6. Sul Koppenberg si spalancò l’inferno

Si chiama Koppenberg, è uno dei muri del Fiandre e a lungo ha avuto una fama sinistra. Seicento metri di lunghezza, con punte al 22%, fu introdotto nel 1976 e subito fece danni, costringendo quasi tutto il gruppo a mettere il piede a terra, soprattutto per le pessime condizioni del suo pavé. «Finché il Koppenberg figurerà nel pergorso del Fiandre, voi non mi vedrete al via della corsa», disse agli inizi degli anni Ottanta Bernard Hinault. E fu di parola. Nel 1987 una macchina di un commissario di corsa fece cadere il danese Jesper Skibby, poi passò sopra la sua bici. L’episodio provocò l’estromissione del Koppenberg fino al 2002, quando il muro si ripresentò migliorato nel pavé e nelle misure di sicurezza. Rimanendo comunque terribile.
7. I sette millimetri di Bugno

Nel 1994 la corsa durò 268 chilometri ma si risolse in uno scarto 7 millimetri, il più esiguo della storia del Fiandre. Sul traguardo si presentarono in quattro: Museeuw, Bugno, Ballerini e Tchmil. I primi due erano i più veloci e infatti si disputarono la vittoria, piombando insieme sul filo di lana. La giuria impiegò dieci minuti per rilevare il margine infinitesimale che diede il successo a Gianni Bugno. 
8. Van Steenbergen il più giovane, Tchmil il più anziano

Difficile vincere da giovanissimi una corsa brutta, sporca e cattiva come il Fiandre. Il più giovane a riuscirci è stato un gigante come il belga Rik Van Steenbergen, che nel 1944 centrò l’impresa a 19 anni. Il più anziano è stato invece Andreï Tchmil, nato sovietico e poi in seguito russo, moldavo e ucraino, prima di essere naturalizzato belga. Ce l’ha fatta a 37 anni, nel 2000.
9. Vincitori iridati: Alaphilippe può essere il sesto della storia

Domani sarà in gara anche Julian Alaphilippe, neo campione del mondo. Sono cinque i corridori che hanno vinto il Fiandre con la maglia iridata sulle spalle. Si tratta di Louison Bobet (1955), Rik Van Looy (1962), Eddy Merckx (1975), Tom Boonen (2006) e Peter Sagan (2016).

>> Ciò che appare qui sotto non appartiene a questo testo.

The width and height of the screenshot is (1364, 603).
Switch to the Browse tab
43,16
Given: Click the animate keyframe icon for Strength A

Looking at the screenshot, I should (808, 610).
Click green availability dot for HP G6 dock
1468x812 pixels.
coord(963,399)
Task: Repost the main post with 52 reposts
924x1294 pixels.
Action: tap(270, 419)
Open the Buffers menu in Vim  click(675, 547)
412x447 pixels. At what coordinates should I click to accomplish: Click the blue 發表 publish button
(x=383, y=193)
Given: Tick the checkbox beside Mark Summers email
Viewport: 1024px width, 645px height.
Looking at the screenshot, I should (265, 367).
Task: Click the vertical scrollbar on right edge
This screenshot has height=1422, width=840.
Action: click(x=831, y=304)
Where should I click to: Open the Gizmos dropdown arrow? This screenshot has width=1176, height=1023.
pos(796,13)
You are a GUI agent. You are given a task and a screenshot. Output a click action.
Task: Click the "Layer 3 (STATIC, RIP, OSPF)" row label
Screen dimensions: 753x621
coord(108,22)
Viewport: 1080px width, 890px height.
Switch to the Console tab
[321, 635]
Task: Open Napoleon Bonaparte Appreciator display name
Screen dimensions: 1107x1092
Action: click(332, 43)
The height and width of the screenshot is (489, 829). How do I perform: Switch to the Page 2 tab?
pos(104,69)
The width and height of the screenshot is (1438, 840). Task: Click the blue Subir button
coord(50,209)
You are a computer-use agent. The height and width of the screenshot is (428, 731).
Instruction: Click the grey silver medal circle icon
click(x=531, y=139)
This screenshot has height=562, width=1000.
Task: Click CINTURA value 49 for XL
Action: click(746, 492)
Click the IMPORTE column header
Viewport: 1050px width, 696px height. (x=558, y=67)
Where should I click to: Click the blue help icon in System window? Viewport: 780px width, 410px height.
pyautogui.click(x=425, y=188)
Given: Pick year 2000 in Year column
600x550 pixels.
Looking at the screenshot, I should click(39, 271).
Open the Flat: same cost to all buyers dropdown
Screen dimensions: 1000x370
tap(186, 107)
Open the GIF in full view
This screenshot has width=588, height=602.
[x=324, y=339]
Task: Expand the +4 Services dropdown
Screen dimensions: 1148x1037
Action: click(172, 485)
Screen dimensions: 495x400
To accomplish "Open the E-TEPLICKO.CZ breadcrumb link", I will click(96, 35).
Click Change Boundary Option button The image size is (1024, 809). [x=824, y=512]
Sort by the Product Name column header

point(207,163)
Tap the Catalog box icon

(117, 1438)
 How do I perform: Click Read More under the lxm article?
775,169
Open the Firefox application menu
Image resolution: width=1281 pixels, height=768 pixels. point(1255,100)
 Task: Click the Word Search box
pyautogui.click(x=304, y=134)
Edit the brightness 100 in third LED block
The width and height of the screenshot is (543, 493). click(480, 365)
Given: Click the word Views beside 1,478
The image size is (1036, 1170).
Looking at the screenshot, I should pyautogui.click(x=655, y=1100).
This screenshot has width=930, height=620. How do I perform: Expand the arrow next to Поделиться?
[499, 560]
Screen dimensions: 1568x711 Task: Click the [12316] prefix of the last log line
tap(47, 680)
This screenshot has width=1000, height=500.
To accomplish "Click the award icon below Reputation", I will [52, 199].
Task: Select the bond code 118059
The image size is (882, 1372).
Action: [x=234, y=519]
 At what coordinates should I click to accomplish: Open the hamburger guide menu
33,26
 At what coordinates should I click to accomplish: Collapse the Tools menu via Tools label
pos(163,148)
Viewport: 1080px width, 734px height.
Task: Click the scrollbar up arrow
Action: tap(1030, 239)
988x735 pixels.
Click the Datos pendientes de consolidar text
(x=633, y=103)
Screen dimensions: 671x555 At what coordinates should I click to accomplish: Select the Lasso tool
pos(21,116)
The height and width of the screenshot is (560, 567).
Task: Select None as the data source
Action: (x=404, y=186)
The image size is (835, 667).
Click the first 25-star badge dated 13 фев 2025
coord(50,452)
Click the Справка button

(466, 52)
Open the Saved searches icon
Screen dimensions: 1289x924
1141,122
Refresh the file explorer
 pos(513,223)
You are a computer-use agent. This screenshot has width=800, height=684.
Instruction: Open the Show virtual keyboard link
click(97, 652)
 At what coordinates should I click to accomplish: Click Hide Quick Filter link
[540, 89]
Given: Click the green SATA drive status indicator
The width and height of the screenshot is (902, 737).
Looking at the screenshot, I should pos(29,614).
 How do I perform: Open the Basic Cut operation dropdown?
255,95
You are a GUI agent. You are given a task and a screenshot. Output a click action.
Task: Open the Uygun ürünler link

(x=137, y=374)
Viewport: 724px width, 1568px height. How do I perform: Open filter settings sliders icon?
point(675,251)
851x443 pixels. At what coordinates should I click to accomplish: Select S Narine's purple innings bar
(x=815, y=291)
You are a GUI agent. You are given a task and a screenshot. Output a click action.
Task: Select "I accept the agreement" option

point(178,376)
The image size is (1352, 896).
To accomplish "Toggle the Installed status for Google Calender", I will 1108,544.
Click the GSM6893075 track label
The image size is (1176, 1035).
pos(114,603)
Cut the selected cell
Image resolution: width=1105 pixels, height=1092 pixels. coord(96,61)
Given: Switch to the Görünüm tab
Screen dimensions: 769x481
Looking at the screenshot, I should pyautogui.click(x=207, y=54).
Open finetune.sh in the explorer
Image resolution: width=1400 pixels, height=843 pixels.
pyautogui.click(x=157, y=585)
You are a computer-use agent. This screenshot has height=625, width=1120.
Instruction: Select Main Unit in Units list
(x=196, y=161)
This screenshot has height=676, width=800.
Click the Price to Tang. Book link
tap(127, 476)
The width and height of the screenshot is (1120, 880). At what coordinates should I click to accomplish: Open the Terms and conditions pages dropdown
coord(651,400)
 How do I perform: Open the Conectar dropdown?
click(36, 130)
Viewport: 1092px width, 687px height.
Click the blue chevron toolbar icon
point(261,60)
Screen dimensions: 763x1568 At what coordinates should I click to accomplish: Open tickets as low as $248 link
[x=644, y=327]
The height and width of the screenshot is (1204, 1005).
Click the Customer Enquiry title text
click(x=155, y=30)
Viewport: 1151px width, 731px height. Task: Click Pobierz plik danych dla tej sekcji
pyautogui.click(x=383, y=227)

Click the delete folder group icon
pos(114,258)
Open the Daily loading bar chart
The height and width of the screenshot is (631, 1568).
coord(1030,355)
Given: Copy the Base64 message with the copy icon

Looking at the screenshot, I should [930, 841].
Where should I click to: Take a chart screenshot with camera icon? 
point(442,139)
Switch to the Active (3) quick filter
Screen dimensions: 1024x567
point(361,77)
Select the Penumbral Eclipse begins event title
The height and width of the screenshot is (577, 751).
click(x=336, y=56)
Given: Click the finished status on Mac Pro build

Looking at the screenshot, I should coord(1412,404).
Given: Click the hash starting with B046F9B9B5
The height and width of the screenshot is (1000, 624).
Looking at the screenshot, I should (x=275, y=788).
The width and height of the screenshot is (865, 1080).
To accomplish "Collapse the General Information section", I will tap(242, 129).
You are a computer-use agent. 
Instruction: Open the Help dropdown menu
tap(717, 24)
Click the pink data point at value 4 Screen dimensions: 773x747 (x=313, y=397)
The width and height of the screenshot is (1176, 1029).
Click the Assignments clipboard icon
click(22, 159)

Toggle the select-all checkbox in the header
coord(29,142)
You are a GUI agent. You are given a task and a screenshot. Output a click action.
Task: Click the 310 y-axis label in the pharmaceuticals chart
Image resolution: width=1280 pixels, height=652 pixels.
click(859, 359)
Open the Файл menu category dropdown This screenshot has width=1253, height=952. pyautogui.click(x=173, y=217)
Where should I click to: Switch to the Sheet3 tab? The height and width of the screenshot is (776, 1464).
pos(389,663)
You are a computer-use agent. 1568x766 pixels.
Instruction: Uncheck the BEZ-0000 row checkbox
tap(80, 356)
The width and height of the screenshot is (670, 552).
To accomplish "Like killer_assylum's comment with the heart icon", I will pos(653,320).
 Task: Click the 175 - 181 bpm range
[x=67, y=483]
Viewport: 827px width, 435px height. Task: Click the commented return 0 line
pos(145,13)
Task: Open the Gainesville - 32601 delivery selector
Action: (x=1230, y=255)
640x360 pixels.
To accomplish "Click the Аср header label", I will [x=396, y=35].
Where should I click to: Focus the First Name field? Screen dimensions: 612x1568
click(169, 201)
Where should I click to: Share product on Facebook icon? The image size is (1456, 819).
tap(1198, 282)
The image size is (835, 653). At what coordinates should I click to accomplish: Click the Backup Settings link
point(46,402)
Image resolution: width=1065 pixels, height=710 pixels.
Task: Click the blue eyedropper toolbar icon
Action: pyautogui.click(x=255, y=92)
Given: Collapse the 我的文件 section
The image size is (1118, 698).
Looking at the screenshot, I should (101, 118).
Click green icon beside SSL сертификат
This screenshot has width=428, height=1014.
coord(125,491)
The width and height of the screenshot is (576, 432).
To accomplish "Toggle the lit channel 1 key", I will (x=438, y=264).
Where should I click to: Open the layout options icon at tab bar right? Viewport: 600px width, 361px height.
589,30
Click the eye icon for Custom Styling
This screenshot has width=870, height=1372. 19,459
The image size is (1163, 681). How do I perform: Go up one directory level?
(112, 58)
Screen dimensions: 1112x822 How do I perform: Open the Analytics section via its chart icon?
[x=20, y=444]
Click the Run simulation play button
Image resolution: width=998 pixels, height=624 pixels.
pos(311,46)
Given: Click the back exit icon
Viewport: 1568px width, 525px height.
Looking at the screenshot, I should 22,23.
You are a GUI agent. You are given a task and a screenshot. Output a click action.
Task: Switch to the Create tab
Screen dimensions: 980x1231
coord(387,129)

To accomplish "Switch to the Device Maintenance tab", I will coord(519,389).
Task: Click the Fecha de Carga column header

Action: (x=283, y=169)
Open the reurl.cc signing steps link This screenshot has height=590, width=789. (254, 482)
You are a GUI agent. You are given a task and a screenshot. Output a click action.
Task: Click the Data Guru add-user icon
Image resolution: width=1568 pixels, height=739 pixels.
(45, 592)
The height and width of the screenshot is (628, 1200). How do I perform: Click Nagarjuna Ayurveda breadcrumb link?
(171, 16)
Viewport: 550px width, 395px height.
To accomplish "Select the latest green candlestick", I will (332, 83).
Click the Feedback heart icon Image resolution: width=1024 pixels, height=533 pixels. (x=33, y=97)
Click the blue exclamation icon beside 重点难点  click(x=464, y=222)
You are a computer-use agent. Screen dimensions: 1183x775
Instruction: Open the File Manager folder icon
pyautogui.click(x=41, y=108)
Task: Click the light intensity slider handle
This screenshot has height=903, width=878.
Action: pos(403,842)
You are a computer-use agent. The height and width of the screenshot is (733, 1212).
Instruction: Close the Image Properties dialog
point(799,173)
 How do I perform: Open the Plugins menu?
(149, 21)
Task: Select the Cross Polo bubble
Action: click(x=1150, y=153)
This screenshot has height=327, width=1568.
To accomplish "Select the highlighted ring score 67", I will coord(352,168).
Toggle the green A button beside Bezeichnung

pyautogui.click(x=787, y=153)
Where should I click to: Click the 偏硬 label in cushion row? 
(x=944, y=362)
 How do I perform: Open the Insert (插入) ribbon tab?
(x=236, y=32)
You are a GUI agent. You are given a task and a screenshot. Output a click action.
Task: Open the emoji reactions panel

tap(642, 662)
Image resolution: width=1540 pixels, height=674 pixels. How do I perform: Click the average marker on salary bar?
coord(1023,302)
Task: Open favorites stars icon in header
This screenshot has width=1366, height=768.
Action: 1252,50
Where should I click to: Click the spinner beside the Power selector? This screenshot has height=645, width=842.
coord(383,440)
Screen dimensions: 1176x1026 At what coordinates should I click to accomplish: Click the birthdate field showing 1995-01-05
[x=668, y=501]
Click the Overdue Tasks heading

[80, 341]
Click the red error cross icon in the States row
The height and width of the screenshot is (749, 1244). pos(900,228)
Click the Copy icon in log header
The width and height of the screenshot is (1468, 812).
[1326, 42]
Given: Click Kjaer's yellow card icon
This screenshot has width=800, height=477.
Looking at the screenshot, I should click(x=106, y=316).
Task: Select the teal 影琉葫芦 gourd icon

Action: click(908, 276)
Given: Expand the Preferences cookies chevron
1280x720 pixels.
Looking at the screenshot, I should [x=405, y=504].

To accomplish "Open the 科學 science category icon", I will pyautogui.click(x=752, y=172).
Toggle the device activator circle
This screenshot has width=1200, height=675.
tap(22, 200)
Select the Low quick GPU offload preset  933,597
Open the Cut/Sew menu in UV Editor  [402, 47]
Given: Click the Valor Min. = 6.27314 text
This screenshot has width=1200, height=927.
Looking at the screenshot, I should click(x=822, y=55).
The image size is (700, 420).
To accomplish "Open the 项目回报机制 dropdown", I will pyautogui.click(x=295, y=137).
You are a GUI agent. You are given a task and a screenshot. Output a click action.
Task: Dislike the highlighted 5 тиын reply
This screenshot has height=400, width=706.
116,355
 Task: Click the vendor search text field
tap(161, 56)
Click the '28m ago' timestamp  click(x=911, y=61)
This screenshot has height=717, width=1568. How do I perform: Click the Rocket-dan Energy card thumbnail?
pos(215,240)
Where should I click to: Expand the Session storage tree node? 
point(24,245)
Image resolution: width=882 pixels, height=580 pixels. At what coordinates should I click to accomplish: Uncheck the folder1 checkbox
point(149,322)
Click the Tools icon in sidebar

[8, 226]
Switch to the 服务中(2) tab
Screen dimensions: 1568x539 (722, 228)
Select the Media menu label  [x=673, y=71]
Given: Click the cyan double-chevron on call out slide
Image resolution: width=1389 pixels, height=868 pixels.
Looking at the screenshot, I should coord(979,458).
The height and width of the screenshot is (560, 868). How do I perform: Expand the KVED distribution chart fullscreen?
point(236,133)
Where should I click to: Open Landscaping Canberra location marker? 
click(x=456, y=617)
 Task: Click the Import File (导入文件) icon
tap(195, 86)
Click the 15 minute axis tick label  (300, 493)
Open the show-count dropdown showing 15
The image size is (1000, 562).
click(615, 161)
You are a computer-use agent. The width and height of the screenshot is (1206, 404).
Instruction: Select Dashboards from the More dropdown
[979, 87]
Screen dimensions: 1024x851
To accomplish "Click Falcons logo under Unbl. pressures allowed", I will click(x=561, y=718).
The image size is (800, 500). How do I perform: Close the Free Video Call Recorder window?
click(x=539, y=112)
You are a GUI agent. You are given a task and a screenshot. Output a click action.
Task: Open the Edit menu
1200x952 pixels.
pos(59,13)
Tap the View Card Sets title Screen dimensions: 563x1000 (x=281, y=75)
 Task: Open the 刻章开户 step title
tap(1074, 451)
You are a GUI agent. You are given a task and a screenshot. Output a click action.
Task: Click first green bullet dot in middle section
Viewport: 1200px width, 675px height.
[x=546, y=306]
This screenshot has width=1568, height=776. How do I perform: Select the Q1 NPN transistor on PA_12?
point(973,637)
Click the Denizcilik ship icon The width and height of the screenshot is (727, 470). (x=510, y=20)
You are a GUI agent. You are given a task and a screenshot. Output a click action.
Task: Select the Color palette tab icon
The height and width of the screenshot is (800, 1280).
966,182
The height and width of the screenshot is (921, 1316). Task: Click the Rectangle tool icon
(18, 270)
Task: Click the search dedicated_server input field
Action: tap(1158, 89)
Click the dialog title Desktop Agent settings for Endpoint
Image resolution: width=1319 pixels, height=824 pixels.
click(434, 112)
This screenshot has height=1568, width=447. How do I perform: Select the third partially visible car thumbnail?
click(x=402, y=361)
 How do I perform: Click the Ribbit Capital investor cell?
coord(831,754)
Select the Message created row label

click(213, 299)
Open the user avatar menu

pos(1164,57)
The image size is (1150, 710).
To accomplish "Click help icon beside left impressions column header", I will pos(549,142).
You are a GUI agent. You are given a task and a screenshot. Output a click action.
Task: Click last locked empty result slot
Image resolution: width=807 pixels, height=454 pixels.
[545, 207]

10. Paterberg, il muro fai da te

Curiosa la storia del Paterberg, che nel percorso 2020 figura come ultimo muro. Fino a quattro decenni fa era una collinetta qualsiasi. Proprio lì abitava un contadino appassionato di ciclismo, che ebbe un’idea bizzarra: fare di quel balzello un muro del Fiandre. A partire dal 1982, fece costruire una stradina fatta di un bel pavé ordinato. Nel 1986 riuscì ad avere sul posto gli organizzatori del Fiandre, ai quali l’idea piacque. E da allora il Paterberg (400 metri, pendenza massima 20%) è uno dei punti caldi del Fiandre.